Watch My Words

Posted by Guest Blogger on June 9, 2017 in Community, Faith, Love

Written by Guest Blogger, Jill King

Remember our parents saying “If you don’t have anything nice to say, don’t say it at all” throughout our childhood? Or my personal favorite, “Make good choices!” At the time I’m certain I rolled my eyes so far back in my head. I was the third child and such actions set forth by the two older than me made my parents completely un-phased by my attempts to show opposition. But the good news is these concepts were taught early on and often enough that they stuck with me into my adulthood.

I embarked on the journey of single parenthood a few years ago. A place I never thought I would be. As I contemplated – and continue to contemplate every single day – how best to provide for the most important person in my life, I picked up the book Simplicity Parenting on the advice of a couple friends.

There are a number of things that hit home with me in this book. And as we focus this week on watching our words, I’m reminded of the simple concept this book offers up of stopping and analyzing before we speak.

First, pause.

Then ask yourself: is what I’m about to say…

1) true,

2) kind, and

3) necessary?

If it doesn’t pass these three filters, it doesn’t really need to come out of our mouths; especially when interacting with the young minds we’re molding.

When we say less our words mean more, we convey confidence and competence.

Revive Our Hearts perfectly outlined God’s commitment to teaching us when it’s wise to hold our tongues. After reading each point, I found myself exclaiming “Amen!” and “Preach!” with both hands in the air. Of the top ten, my favorite is:

Hold your tongue when you don’t have anything to say that gives grace.

“Don’t use foul or abusive language. Let everything you say be good and helpful, so that your words will be an encouragement to those who hear them.” (Ephesians 4:29 NLT)

I had my dad to demonstrate true grace to me growing up. He’s a calm, cool, reserved individual and a man of few words. When he does say something it holds true meaning and everyone knows to stop and listen. He is my hero and I credit him most for the person and parent I aim to be. He raised four girls – that’s right, FOUR – and survived our teenage years with this same collective demeanor intact.

In our family’s eyes he is an absolute saint. And I thank my dad – my hero, my idol, my friend – every day for showing me a gentle posture, and I hope someday my kid will say the same about me.

I read Arlene Pellicane’s post on Proverbs 31 Don’t Underestimate the Power of the Tongue, and her daughter’s sweet little words brought tears to my eyes when she said:

“Mommy, I appreciate how you say nice things to me. I appreciate that you help me love God and to do the right thing.”

That’s what I want to hear my child say! I want to hear and witness him using his words for good.

Each day I drop him off at school, I say “Choose love today, buddy. Be kind always. Smile at someone you don’t know.” (It’s my 2017 version of the phrase “Make good choices!”) To which he once replied “I smile at everyone, mom!”

That’s a parent win right there. We’re off to a good start.

How do you encourage the young ones in your life to use their words for good? Please join the conversation and share what you think!

Kind words do not cost much. Yet they accomplish much.
– Blaise Pascal

– Jill King

Jill King

Jill joined the Joy Of It team a couple years ago managing many digital aspects of the organization. She’s a kind heart and quick wit and enjoys the simple pleasures of life…like a good cup of coffee and an invigorating run along the beach. Mostly coffee. Her greatest joy and inspiration is being mom to her 7-year old son. He’s what gets her up every morning – literally and figuratively. 

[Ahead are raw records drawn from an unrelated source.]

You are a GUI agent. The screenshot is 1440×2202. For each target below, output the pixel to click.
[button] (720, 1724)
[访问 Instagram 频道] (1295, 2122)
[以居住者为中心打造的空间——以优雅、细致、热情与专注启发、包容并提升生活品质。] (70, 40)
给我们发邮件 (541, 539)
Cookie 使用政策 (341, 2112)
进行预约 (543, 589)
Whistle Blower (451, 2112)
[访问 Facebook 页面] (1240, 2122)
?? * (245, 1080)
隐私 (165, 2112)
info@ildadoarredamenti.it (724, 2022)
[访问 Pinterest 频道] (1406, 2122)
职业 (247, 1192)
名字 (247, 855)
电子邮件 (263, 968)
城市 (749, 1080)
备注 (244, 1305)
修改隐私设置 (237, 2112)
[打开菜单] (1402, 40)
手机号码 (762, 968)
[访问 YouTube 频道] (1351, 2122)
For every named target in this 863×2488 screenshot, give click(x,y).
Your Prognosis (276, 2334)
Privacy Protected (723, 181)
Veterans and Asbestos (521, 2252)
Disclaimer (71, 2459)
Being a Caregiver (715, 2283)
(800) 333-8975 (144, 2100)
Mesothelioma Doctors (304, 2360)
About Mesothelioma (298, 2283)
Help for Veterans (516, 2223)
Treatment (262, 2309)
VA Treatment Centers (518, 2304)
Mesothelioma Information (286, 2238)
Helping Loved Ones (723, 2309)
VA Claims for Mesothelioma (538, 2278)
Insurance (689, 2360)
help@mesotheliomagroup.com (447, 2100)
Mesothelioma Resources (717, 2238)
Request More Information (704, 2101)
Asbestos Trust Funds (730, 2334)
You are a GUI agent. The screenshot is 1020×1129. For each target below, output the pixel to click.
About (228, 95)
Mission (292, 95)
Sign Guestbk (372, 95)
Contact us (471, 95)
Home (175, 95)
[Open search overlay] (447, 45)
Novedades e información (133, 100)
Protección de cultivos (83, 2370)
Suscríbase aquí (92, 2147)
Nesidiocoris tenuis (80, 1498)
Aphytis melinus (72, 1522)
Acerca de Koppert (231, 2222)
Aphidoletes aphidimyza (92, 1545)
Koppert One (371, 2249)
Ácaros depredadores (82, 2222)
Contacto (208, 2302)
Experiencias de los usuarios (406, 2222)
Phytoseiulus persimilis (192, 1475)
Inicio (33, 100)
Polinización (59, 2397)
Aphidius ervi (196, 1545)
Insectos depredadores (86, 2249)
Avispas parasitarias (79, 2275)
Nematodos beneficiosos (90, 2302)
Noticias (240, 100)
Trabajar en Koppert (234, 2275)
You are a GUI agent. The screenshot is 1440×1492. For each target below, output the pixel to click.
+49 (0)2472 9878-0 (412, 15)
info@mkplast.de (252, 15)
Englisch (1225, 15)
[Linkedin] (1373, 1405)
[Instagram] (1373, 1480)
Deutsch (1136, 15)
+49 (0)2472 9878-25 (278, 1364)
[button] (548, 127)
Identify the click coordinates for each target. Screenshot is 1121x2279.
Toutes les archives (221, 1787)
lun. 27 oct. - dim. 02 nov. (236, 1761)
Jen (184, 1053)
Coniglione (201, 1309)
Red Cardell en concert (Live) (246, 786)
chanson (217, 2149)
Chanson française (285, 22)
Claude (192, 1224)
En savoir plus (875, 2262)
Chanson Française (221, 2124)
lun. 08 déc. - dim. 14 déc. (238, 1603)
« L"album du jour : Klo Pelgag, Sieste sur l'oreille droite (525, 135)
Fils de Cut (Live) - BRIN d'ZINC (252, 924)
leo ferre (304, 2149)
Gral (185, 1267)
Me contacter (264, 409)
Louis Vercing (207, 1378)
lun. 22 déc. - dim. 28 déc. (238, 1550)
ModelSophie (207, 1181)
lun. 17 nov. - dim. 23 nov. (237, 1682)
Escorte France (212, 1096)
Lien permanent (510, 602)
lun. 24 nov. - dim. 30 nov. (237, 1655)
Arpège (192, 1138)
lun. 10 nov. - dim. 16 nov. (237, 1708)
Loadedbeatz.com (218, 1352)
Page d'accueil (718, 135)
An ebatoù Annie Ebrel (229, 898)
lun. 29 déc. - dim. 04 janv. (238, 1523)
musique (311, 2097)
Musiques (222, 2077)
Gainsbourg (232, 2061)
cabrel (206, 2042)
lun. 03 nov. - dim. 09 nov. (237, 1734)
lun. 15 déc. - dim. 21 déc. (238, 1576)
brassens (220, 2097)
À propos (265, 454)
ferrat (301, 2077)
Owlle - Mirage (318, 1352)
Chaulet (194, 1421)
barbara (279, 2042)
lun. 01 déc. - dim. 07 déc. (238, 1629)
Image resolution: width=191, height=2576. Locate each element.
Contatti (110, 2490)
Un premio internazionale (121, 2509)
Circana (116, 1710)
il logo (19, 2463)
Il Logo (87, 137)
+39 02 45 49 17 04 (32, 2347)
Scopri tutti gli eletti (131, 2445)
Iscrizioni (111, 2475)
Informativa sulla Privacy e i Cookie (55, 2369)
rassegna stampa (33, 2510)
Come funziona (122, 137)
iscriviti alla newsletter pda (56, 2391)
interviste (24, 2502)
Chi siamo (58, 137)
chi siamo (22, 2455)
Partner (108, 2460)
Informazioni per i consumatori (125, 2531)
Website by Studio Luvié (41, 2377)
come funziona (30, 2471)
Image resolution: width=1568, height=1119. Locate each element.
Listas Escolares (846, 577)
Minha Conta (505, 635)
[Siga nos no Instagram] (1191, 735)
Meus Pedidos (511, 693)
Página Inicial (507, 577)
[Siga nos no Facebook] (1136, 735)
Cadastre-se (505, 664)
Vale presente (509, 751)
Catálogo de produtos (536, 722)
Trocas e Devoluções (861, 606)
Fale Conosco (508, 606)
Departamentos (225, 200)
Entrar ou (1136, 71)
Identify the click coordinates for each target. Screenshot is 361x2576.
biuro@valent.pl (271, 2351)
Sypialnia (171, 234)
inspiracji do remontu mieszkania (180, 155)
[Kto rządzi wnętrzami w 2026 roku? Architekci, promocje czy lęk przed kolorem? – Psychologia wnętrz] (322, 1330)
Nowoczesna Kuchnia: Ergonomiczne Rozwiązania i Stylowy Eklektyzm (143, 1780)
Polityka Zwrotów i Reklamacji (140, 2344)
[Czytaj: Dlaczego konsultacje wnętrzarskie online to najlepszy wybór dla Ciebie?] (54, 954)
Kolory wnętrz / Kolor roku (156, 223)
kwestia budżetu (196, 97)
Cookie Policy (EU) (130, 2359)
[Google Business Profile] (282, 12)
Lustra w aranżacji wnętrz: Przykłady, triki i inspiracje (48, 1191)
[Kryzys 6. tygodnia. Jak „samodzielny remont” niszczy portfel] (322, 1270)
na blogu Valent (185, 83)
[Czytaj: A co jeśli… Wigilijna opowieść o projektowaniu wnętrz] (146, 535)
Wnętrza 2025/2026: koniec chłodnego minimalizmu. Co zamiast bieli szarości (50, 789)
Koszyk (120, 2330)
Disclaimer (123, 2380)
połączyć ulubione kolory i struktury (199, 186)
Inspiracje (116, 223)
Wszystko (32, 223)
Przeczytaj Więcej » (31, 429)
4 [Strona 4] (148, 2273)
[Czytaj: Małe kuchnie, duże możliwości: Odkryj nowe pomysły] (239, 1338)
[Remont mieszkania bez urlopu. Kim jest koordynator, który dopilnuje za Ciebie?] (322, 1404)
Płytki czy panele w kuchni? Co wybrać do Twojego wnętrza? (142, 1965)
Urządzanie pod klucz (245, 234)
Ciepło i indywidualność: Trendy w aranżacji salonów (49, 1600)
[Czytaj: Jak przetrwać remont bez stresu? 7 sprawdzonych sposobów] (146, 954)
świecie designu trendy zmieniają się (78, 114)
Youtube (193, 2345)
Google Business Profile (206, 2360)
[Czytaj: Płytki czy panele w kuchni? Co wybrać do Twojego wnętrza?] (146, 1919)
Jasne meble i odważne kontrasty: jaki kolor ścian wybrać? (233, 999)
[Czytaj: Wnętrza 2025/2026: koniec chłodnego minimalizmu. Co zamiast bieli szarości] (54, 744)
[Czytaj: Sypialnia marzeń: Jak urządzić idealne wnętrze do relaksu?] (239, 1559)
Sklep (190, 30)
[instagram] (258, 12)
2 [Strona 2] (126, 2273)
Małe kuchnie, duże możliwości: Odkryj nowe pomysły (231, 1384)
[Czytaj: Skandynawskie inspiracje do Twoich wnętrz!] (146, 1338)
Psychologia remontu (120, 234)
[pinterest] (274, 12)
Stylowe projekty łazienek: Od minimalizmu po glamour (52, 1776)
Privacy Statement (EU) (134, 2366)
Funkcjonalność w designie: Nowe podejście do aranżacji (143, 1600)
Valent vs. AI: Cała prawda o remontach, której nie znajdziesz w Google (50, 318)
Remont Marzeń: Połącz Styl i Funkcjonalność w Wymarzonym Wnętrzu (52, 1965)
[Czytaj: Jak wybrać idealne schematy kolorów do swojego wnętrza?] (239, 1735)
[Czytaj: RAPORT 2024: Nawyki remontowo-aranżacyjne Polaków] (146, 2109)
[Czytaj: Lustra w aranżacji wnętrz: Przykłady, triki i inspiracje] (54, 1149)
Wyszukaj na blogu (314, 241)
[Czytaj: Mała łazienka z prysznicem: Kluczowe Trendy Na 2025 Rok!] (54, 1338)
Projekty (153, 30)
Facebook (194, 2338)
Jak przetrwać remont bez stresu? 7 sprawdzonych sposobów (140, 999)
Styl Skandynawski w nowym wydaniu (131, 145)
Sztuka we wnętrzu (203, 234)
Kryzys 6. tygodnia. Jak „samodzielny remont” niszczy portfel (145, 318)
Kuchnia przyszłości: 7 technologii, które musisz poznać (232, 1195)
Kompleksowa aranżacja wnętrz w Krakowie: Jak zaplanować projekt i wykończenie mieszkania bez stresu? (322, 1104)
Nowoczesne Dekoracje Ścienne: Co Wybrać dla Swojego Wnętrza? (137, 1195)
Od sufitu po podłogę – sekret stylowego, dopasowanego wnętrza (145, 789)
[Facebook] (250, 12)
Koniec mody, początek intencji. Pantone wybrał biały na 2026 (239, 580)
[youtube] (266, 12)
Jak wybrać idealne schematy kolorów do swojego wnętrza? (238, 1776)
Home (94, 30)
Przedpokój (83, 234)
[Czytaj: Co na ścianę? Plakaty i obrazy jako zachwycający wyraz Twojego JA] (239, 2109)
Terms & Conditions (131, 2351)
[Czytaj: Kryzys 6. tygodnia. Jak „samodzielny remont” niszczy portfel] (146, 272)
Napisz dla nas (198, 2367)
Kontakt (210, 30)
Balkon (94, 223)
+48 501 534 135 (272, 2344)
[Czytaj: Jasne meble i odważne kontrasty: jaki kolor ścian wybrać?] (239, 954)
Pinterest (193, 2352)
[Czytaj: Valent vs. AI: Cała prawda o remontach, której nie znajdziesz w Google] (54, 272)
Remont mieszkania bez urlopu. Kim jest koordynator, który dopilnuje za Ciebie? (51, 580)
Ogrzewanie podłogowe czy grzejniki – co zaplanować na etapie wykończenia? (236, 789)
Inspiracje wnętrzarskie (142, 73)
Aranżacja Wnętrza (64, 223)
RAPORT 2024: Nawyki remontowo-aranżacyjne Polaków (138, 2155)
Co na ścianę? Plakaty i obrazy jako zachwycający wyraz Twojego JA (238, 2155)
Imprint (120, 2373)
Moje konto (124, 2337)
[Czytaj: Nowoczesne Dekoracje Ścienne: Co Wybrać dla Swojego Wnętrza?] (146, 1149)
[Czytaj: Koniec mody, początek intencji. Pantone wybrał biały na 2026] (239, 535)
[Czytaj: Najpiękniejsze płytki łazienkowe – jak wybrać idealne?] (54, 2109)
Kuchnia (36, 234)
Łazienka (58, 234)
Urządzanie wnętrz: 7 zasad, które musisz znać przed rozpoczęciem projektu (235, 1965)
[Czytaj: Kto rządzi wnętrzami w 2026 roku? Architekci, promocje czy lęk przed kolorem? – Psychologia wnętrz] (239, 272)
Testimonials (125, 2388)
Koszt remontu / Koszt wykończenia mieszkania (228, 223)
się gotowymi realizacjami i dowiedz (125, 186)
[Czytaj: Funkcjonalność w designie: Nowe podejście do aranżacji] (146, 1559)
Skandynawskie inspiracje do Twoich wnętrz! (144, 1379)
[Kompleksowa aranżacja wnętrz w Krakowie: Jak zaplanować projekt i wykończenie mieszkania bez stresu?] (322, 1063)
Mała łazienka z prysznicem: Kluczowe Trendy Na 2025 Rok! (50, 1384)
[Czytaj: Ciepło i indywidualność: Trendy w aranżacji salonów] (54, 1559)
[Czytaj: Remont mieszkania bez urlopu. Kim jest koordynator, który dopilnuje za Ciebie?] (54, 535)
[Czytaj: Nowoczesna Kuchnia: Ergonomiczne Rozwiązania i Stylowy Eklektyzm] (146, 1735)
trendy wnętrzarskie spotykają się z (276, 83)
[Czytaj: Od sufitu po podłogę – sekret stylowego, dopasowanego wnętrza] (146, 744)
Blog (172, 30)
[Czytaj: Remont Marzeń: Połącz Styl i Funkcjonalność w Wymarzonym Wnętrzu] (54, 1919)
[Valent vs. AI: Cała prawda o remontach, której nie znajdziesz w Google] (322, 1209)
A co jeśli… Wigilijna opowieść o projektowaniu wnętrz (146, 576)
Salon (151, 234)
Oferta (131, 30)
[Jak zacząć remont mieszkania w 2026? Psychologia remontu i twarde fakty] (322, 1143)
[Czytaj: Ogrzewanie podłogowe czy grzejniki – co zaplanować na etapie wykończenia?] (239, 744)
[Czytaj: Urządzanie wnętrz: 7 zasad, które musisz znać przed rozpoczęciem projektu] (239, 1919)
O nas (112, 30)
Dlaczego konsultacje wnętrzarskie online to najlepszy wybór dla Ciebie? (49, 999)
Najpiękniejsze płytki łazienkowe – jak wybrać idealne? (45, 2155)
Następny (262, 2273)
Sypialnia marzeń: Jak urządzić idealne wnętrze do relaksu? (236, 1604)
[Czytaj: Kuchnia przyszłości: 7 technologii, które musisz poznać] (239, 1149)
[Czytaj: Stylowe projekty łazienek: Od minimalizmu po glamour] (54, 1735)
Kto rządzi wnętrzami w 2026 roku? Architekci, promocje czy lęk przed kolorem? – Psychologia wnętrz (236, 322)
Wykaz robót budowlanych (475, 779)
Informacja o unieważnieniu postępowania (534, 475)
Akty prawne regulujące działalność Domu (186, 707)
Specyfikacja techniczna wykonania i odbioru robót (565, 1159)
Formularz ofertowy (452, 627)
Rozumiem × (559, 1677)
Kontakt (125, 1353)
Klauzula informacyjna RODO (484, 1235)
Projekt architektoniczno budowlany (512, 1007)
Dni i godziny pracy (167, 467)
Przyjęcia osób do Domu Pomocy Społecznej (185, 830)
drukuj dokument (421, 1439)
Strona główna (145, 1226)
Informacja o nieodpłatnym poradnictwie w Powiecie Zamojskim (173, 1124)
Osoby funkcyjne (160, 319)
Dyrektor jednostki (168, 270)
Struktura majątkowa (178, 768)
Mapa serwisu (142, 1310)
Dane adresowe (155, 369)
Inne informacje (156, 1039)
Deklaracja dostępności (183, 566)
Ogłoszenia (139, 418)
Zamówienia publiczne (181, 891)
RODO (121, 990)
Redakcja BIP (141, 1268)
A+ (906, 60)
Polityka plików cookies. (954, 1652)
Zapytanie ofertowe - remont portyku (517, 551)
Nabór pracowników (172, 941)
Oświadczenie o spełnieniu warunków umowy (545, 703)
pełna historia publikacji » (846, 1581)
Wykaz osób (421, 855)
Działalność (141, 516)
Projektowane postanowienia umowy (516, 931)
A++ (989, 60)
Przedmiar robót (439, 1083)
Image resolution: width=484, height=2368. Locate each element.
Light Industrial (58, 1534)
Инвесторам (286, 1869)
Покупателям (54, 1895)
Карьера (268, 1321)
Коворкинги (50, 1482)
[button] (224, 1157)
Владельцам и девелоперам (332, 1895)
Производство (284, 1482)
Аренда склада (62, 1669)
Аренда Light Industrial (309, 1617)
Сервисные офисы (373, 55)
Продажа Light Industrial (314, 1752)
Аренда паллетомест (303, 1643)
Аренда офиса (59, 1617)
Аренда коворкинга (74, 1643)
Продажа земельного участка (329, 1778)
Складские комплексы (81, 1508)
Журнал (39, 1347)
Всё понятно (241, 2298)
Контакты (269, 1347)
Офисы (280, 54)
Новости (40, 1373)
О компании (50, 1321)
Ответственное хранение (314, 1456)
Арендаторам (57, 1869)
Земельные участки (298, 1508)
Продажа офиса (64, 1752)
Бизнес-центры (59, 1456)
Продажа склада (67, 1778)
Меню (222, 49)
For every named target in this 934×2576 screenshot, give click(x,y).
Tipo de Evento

4 comments... (add a comment)

  1. Julie

    Jill! Love this and love you! So happy your are on our team! You always speak with grace!

  2. Joy

    Thanks for sharing! Our words can literally change the course of our relationships. The Ephesians 4 passage spoke to my soul!

  3. Tom Bailey

    As a father of four and Jill’s dad, I must confess I am still working on the Ephesians part about foul language–especially when things go awry in my shop. Jill’s comments touched me sweetly. Our ordinary, daily interactions​ with our children have more significance than we actually realize. And, if we listen to them, they can teach us so much from their unfiltered view the world. I learned this lesson when reading a story to my wife when we were young parents. The story was about a little boy sitting in his mother’s kitchen while she prepared their meal. “Honey, who are you talking to,” she asked. “I’m talking to Grandpa,” he replied. This is particularly relevant since the grandparent had recently died. “But sweetie, Grandpa died and he cannot talk to you.” “But Momma, he is talking–you are just not listening….” Kind words and thoughtful ears. One of many important lessons on our journey through this life. Thank you for listening to your son, Jill.